I use shutter priority so depth of field is always minimal in the dark thus focusing is important. I find live view and focusing by hand only helpful on a tripod. Handheld I use the viewfinder and depend on the camera to focus but it is harder to focus that way. When using shutter priority I use AUTO ISO which gives a wide range (14 stops) of exposure capability. The 5D3 does an amazing job dealing with high ISO.

When I add flash that will open other possibilities.


----------



## Rick50 (Jan 25, 2013)

Something new discovered here. If you use back button focus like I do then the recording of the focus point is disabled. Makes sense as it is expected you focus and then move the camera before hitting the shutter.

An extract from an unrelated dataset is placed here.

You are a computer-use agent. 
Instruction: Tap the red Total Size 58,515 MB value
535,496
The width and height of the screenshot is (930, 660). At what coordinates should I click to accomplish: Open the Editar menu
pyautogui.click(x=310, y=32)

But if you enable the shutter button half way down focus (default) and press the shutter half way causing it to focus and then move the camera to adjust your framing the recorded focus point also moves giving an incorrect reading. I'm beginning to think this is sort of useless for me.

I do like the focus point adjustment using the rear button (very right one) and the wheel plus M-fn button and this could come in handy.

On a tripod I switch to Manual focus and use the Live view screen with a Hoodman viewing hood. I gives a good view even when it's dark out. When it's light out the Hoodman allows viewing the screen which gets wiped out by the sun. You can move the rectangle around the screen before zooming in and focus anywhere in the scene very accurately.


----------